◆ Metin
........
Biz bir aileyiz dediğimizde söylemimiz doğrudur. Büyümüş olabilirsiniz ama yine de bir ailesiniz. Günün sekiz dokuz saatini beraber geçiren bir aile. Çocuklarımızdan, eşimizden, anne-babamızdan çok görüyoruz birbirimizi. Birlikte çalışıyoruz, birlikte yaşıyoruz. Şirketin daha iyiye gidebilmesi, daha başarılı olabilmesi için beraber uğraşıyoruz. En alttan en üste herkes bu büyük makinenin bir çarkı. Herkesin görevi bu makinenin sağlıklı işlemesi için çok önemli. Önemsiz bir görev yok. Herkesin işini doğru yapması diğerlerinin de çalışmasını daha kolay ve doğru yapmasına yardımcı oluyor. Başarılı olmak için tek çare birlikte, tek vücut halinde çalışmak. Aksi takdirde ne kadar iyi çalışırsanız çalışın, ne kadar birey olarak (ya da ekip olarak) başarılı olursanız olun günün sonunda şirketinizin başarısızlığı sizin de başarısızlığınızdır.
Madem beraber yaşıyoruz, o zaman beraber yaşamanın kurallarına da uymamız şart. Hayatta olduğu gibi iş yerinde de beraber yaşamanın benzer kuralları vardır. Bana göre her biri bir diğerinden daha önemli 10 altın kural:
1. Bütün çalışanlara, astınız, üstünüz ya da eş değeriniz dahi olsa saygı gösterin. Yaptığı işe saygı gösterdiğiniz gibi kişiliğine ve kişilik haklarına da saygı gösterin. Sınırlarınızı bilin, herkesin aynı olmadığını, duygu, düşünce ve doğrularının farklı olduğunu kabul edin.
........
◆ Verilen bilgiler

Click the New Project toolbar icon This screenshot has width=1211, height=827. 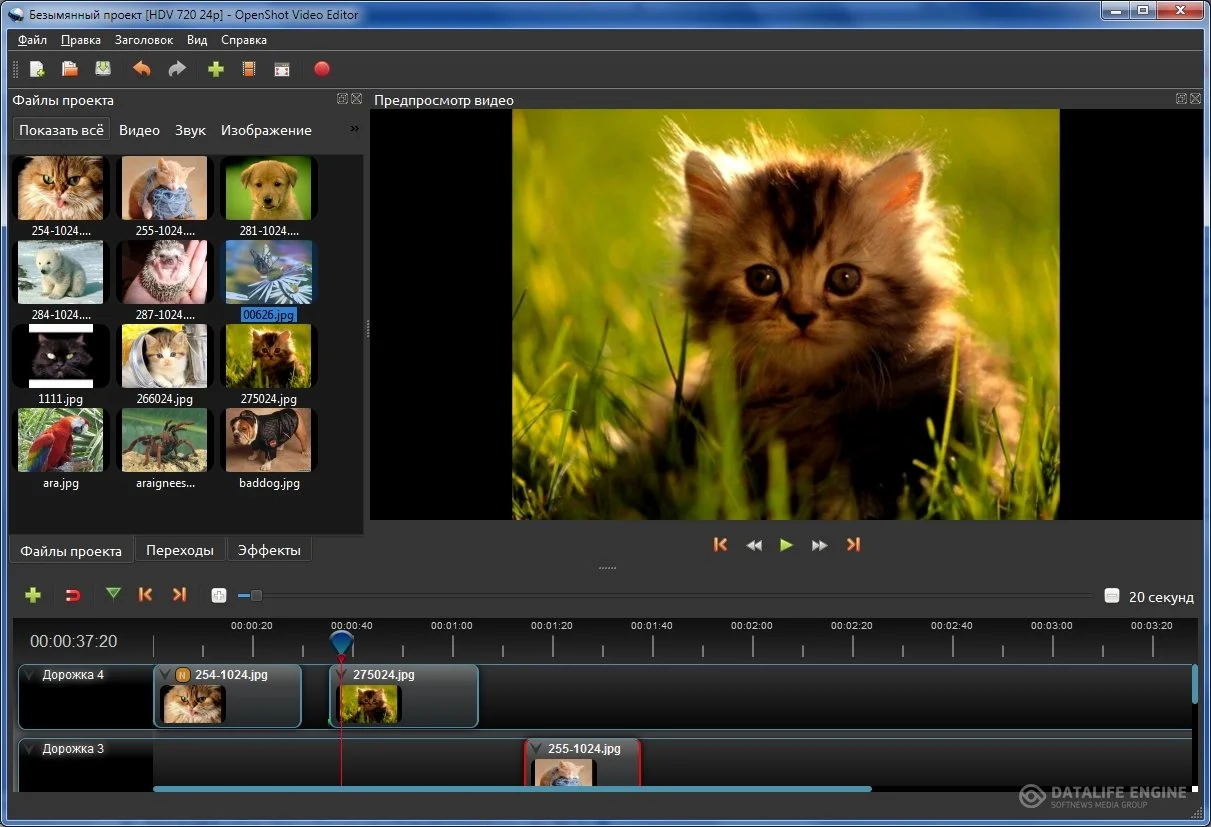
........
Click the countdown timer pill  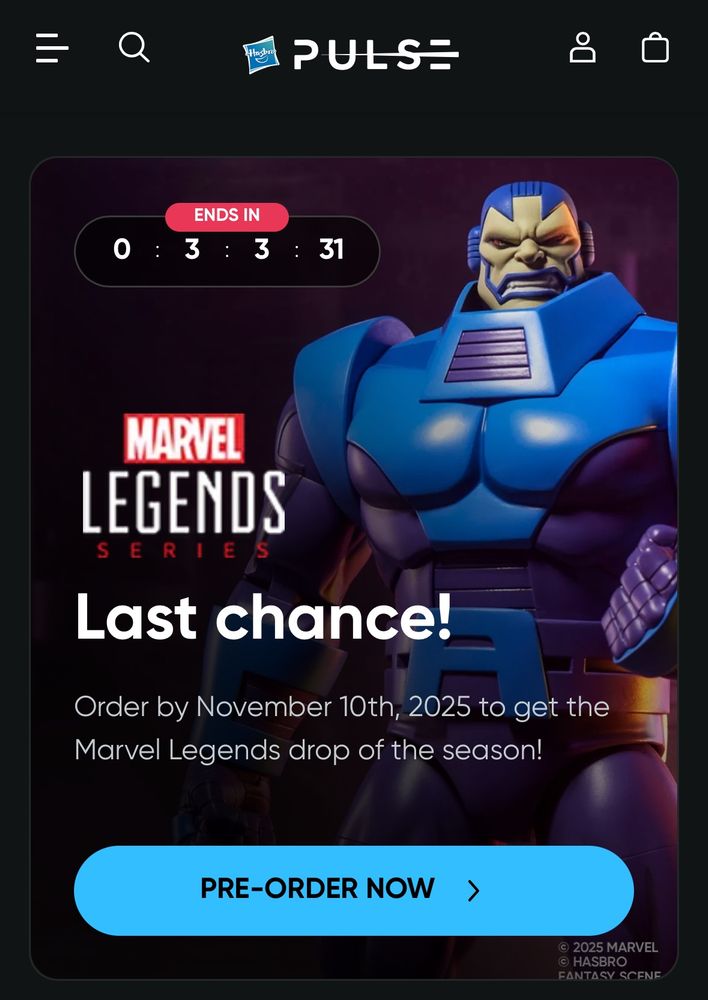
........
◆ Beklenen
İş yerini bir aileye benzeten metni kaldığı yerden sürdürür müsünüz?

◆ Cevap
2. Fikirlerinizi paylaşın ama önyargılı veya sabit fikirli olmayın. Başkalarının fikirleri de olduğunu ve bu fikirlerin de sizinkiler kadar değerli olduğunu unutmayın. Fikirlerinizi savunurken aşırıya kaçmayın, diğerlerini de dinleyin. Hemfikir değilseniz ya başkalarının da görüşlerini alın ya da çoğunluğun fikirlerine uyun. Kabul edilen fikirleri sizin fikriniz olmasa bile benimseyin, savunun, gerçekleşmesi için uğraşın.
3. Samimi olmak, günaydın, merhaba, iyi çalışmalar, iyi akşamlar, kolay gelsin gibi selamlama cümlelerini sık sık kullanmak, kişinin izin verdiği kadar özel hayatı ile ilgilenmek iyidir ancak kişilerin fazla özeline girmek, laubali olmak, hadsiz şakalar yapmak, sizi ilgilendirmeyen konulara burnunuzu sokmak, hatta kendi özelini, istenmediği halde, diğerlerine anlatmak doğru değildir.
4. Herkesin bir görevi vardır ve bu görevi hakkıyla yerine getirmek için uğraşır ama zaman zaman bu uğraş baş edebileceğinden fazla olabilir. Yardımlaşma birlikte çalışmanın olmazsa olmazıdır. Benim işim değil ki diyerek kayıtsız kalmak, yardım etmeyi reddetmek insani açıdan yanlıştır. Yardımlaşma hem dostluğu hem de işteki verimi artırır.
5. Özellikle bir arada çalışılan ortamlarda (açık ofis gibi) başkalarının çalışmasını engelleyici davranışlardan kaçınmak gerekir. Telefonla konuşurken alçak sesle konuşmak, müzik dinlerken kulaklık kullanmak, dikkat dağıtıcı işlerle uğraşmamak, mola verildiğinde mola yerlerine çıkarak çalışanların etkilenmesini engellemek, aynı ortamda çalıştığımız kişi ile bağırarak değil de masasına giderek konuşmak çalışma ortamını huzurlu kılar.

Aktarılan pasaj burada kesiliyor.